Before any public disclosure — or at worst within 12 months of it. Singapore does allow a grace period: under section 8A of the Registered Designs Act 2000 (2020 Revised Edition), a disclosure made on or after 30 October 2017 will not destroy novelty if you file within 12 months of that disclosure. So an accidental or early show-and-tell does not automatically sink your application.
That said, the safe and strategic rule is still file before you disclose. Three reasons:
- The grace period is a safety net, not a plan. You must actually file within 12 months, and you cannot claim the benefit if someone else files the same design first in that window.
- Before launch — file at minimum before the product hits the market or a trade show, so your priority date is locked from day one.
- Before crowd-funding or press — images in a campaign count as disclosure and start the 12-month clock.
- As early as the design is fixed — you do not need a finished product, just a clear representation.

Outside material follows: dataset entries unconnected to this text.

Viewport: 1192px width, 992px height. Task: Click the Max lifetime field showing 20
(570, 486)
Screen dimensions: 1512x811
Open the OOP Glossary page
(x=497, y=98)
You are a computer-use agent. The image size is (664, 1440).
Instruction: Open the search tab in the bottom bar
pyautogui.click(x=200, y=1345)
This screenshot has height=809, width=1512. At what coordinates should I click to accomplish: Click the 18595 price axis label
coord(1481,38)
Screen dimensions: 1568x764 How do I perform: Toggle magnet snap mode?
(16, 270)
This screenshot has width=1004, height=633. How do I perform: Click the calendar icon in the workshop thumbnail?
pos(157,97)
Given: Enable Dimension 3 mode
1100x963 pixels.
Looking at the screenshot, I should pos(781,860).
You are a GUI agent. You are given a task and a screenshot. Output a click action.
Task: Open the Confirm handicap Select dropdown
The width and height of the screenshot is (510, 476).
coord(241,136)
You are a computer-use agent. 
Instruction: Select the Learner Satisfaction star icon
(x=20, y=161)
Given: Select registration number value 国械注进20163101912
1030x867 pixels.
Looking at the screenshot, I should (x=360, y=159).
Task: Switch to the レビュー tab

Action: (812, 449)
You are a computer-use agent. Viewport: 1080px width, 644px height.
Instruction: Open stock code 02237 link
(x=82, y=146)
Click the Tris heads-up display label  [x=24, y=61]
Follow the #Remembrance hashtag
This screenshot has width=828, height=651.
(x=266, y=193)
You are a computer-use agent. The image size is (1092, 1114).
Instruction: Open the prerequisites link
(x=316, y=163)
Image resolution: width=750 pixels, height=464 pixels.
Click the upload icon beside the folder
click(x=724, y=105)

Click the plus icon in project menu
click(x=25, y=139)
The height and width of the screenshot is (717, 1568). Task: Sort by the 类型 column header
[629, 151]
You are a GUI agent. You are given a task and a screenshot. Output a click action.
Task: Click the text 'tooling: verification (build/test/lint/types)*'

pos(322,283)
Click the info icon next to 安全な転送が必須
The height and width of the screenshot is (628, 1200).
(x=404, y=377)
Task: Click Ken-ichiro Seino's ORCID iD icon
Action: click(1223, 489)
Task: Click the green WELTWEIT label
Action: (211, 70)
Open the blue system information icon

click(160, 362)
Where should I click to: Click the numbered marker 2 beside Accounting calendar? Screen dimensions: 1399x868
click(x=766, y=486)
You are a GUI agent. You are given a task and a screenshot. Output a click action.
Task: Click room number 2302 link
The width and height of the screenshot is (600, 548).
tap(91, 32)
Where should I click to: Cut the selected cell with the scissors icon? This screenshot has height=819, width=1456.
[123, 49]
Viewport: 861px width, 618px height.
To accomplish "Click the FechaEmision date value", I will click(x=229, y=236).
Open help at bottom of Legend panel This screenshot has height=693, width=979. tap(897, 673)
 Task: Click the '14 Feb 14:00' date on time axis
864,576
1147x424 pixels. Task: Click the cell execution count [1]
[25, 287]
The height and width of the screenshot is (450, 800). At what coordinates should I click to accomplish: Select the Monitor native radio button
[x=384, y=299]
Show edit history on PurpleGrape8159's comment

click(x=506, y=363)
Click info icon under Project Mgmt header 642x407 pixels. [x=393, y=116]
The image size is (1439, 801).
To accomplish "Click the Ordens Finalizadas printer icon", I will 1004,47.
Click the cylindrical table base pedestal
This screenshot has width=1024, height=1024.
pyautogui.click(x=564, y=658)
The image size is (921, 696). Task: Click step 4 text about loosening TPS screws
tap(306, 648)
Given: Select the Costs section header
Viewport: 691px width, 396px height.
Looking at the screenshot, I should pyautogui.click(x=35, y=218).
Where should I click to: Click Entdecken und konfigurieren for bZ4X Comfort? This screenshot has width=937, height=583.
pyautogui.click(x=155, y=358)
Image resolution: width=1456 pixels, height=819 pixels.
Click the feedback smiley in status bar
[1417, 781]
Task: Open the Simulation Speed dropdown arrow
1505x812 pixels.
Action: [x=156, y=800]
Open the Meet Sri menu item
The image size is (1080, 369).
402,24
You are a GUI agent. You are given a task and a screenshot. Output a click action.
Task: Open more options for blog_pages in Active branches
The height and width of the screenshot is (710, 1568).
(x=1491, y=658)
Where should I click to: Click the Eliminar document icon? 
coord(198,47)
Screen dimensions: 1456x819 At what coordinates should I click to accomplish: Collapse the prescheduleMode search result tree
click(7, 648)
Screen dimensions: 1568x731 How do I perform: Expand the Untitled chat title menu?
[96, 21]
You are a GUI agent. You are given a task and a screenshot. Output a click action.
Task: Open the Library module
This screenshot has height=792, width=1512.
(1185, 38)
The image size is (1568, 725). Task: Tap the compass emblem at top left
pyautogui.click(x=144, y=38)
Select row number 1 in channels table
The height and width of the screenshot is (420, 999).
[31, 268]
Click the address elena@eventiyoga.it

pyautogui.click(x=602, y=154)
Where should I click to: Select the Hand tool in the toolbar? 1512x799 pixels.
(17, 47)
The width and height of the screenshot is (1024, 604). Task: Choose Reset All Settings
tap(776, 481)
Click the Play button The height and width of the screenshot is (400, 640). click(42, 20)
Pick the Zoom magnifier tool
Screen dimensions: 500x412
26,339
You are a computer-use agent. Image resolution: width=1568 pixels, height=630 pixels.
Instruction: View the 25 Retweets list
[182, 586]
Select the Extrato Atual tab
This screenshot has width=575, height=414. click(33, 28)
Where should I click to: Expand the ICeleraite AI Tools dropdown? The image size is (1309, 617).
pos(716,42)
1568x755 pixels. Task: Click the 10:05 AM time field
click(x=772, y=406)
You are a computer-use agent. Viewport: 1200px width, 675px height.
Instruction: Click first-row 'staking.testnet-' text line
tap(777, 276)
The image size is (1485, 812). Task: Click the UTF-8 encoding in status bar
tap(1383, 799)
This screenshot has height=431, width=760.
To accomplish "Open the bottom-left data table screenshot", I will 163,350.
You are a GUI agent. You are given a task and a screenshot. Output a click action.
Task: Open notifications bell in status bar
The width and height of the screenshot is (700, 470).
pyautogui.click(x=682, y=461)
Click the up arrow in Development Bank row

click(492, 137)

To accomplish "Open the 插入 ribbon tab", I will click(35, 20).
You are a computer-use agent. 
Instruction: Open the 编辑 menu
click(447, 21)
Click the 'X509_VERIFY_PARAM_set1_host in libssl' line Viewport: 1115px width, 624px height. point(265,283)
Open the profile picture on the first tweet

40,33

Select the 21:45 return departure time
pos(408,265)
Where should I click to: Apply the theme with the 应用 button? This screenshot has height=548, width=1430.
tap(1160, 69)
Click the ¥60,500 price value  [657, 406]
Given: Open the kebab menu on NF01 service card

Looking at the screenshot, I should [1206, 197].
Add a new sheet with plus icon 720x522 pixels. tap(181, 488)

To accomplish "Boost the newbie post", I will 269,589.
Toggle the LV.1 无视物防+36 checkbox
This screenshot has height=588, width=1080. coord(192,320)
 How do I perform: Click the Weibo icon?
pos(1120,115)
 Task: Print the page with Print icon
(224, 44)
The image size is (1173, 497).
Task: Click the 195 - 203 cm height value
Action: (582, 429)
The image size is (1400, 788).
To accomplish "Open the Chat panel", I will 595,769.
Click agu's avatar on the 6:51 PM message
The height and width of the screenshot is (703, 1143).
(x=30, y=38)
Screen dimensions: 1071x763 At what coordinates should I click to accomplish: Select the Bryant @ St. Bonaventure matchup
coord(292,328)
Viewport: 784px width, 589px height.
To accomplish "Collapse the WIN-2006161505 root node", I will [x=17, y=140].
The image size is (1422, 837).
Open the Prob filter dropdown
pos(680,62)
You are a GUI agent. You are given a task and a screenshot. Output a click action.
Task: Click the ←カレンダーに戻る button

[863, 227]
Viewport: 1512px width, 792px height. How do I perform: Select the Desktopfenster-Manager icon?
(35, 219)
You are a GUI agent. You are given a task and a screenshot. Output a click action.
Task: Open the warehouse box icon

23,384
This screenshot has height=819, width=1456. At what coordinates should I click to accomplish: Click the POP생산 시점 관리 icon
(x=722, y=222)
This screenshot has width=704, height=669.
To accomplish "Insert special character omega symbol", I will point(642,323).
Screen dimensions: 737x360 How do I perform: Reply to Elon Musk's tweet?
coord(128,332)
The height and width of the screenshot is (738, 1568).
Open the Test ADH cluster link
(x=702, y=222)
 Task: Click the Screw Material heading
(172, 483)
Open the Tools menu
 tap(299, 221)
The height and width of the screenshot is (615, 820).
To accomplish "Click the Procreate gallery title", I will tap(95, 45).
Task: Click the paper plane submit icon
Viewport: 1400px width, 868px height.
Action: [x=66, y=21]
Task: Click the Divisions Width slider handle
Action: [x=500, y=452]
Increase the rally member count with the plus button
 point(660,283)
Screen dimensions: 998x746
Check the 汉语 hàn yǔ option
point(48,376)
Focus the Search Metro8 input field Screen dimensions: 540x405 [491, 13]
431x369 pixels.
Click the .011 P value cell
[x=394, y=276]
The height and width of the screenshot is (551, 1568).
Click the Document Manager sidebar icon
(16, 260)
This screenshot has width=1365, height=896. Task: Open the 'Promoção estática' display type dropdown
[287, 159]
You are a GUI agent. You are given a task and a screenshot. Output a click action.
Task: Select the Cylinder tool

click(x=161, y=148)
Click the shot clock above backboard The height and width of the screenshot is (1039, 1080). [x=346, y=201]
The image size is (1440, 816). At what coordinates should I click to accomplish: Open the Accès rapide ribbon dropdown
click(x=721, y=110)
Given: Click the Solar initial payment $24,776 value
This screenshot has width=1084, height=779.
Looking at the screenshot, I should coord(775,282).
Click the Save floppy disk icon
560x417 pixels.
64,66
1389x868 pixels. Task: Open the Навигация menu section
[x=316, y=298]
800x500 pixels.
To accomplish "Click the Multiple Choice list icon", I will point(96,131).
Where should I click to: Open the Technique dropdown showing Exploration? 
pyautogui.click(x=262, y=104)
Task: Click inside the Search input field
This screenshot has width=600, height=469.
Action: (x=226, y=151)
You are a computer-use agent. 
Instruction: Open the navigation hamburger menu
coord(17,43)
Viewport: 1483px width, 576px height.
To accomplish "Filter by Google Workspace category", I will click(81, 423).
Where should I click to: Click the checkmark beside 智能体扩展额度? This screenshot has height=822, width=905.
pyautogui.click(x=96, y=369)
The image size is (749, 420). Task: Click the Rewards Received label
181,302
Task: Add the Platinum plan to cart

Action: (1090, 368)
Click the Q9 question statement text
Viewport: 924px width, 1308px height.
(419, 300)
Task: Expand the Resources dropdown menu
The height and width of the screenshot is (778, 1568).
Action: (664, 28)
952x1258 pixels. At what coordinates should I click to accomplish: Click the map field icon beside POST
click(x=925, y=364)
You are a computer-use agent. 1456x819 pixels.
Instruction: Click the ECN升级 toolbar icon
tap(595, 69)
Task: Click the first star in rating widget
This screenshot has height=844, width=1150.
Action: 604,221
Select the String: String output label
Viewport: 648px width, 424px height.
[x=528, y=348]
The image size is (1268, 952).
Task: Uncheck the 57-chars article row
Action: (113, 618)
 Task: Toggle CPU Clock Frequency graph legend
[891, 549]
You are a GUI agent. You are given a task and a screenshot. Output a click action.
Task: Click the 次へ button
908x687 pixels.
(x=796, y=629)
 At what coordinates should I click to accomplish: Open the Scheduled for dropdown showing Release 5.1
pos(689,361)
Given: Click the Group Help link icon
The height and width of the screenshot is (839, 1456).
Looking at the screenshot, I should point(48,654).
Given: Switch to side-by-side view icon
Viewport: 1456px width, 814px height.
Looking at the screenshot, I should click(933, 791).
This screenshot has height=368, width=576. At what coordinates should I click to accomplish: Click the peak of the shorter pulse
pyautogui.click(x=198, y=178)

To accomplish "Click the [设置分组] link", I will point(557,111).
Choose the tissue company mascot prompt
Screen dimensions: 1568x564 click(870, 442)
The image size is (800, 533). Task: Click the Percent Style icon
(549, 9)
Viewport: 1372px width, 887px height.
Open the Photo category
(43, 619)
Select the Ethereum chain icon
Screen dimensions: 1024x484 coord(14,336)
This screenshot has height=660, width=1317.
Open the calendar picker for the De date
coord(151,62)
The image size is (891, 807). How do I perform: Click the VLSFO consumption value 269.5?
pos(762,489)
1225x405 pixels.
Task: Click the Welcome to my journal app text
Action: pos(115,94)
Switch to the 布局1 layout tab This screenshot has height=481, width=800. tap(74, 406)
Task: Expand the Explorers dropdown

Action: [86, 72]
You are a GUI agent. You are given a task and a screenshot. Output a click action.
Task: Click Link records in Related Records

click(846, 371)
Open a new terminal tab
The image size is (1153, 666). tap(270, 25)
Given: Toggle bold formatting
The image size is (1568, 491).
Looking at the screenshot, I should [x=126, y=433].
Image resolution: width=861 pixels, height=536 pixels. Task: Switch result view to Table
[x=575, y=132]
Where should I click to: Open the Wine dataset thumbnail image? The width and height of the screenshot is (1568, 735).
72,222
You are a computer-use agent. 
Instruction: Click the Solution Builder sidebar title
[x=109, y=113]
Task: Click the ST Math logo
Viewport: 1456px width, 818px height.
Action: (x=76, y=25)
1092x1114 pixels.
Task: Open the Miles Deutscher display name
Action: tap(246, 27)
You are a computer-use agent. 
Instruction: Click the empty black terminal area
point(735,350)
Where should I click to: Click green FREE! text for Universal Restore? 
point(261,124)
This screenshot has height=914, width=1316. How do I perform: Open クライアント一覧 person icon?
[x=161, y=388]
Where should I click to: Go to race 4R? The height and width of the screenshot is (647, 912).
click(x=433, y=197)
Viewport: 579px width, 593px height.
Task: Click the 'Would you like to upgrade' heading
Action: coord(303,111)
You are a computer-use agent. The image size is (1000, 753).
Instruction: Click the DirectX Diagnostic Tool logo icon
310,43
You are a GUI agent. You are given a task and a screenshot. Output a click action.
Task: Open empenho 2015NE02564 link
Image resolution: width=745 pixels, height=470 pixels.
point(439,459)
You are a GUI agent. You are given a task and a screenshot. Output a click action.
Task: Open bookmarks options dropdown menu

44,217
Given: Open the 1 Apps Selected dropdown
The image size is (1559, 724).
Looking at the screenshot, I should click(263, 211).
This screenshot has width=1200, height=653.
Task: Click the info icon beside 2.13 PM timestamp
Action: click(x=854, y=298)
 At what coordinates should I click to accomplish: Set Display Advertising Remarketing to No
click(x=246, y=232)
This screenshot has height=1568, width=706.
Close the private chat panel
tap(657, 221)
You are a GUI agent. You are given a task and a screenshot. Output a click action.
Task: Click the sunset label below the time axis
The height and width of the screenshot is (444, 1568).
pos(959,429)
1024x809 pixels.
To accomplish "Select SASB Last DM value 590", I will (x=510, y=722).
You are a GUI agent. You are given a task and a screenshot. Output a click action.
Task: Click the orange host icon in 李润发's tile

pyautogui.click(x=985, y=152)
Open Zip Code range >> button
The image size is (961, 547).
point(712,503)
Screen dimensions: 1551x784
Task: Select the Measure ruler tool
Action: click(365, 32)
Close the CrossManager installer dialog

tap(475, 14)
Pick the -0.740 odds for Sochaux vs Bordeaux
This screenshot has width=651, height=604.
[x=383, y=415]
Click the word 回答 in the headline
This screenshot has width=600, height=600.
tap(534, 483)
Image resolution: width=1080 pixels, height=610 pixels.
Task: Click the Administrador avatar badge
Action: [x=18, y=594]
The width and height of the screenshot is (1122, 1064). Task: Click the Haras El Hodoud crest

Planning to protect the design overseas? File before you disclose. Singapore’s 12-month grace period is not matched everywhere — and design rights are territorial, so protection in each country stands or falls on its own rules. Major markets such as China have no grace period for designs at all: any public disclosure before filing can destroy novelty there, permanently barring you from registering the same design. If export or overseas filing is even a possibility, treat the rule as file before any public disclosure.
You can also request deferment of publication (Form D3, S$40 per request) to keep the design confidential for a period while you prepare a launch. The point is to lock in the filing date early; everything else can follow.
Fee figures are official IPOS amounts current as at 30 October 2025 and exclude any professional/agent fees. IPOS fee schedules change; always confirm the live figure before filing.